The Son of God, who was intimately involved in every aspect of creation, came to earth as a baby and was laid in a manger. He lived the life of a wandering teacher without wealth or status and was eventually executed as a common criminal. He befriended outcasts and the marginalised and was routinely shunned by people in authority and influence. Even in his teaching he did not push his own agenda, but spoke the words given to him by his Father.

And this is how Jesus sends us out into the world: as humble servants, not as rulers and conquerors. We are not sent to build empires or to extend the reach of our denominations or our personal projects. We are sent to serve and to proclaim the Good News of Jesus. It is a sad fact that the message of Jesus has been distorted around the globe because missionaries have tended to come from the rich and powerful Western nations. This means that the message of the humble, suffering servant has come tied up with the trappings of economic and political power. We need to find ways to de-couple the gospel of Jesus from the cultural baggage that so often comes attached to it and we need to learn to be servants as Jesus was.


Jesus was sent to give himself for us. The whole of his life, culminating in his appalling death, was a demonstration of his love and sacrifice for us. He did not retain the comfort, the majesty, the position or ultimately the life which was rightly his: he gave them all up freely for us.

Mission is a call to sacrifice ourselves for Jesus. It involves giving up comfort, status, time, money – everything. Whether we are called as church-planting missionaries... or as school teachers... God calls us to lay our lives on the line for him. There are times of great joy as we follow God which make all the sacrifices worthwhile. But there are times when it is hard, tough and seems to lead nowhere – but our call is to stick with it and to continue to follow.
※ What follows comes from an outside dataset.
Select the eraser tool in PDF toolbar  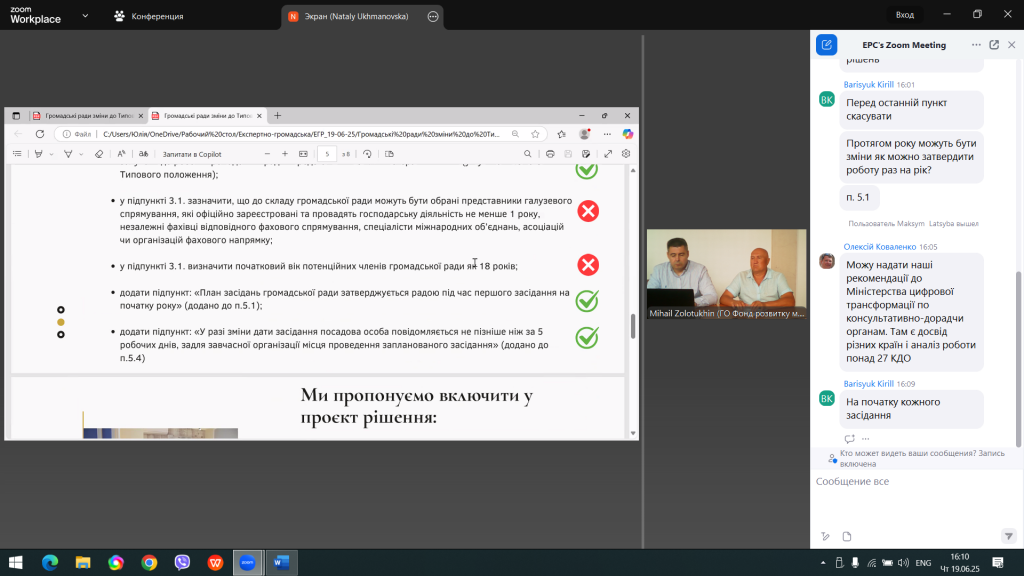pos(98,154)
Jesus came in triumph, but it was a strange upside-down sort of triumph. His cry on the cross, ‘It is finished’ (John 19:30), had an element of triumph and victory – the sense of a difficult job accomplished against all the odds.
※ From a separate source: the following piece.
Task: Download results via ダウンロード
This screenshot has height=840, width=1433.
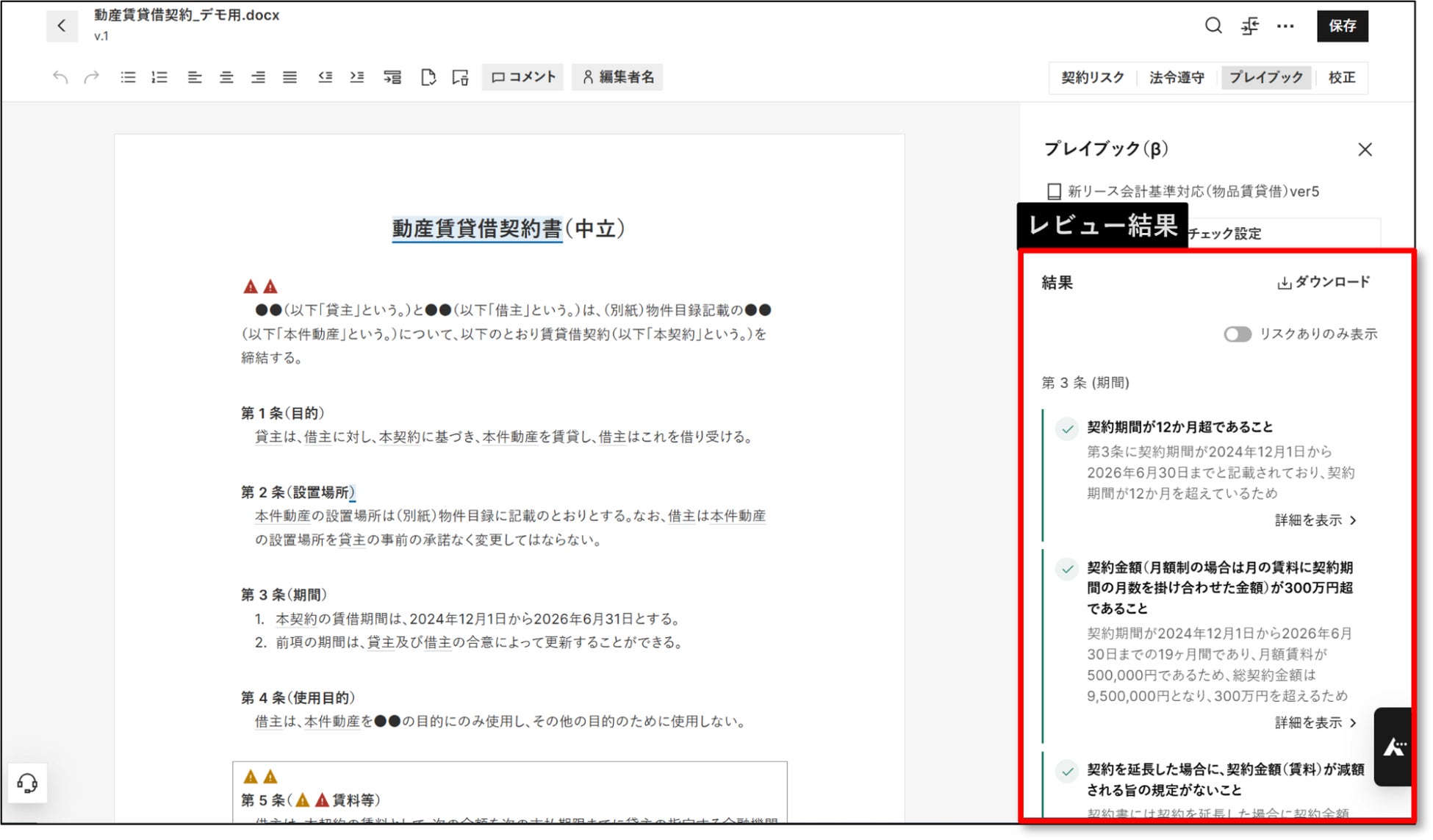Action: pos(1324,282)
There is a triumph in mission too, but it isn’t found in the spectacular pronouncements of the TV preachers or the building of ecclesiastic or mission empires. Triumph in mission is seen in Henry Martyn burning out for God in Central Asia bringing the Scriptures to Muslim people. Christian triumph is seen in the quiet life of Liang, a Chinese believer who helped plant a church among the Li people on the Chinese island of Hunan, despite the fact that the Li had martyred her husband...

Jesus sends us out in the same way that he was sent out and victory is only won at a price.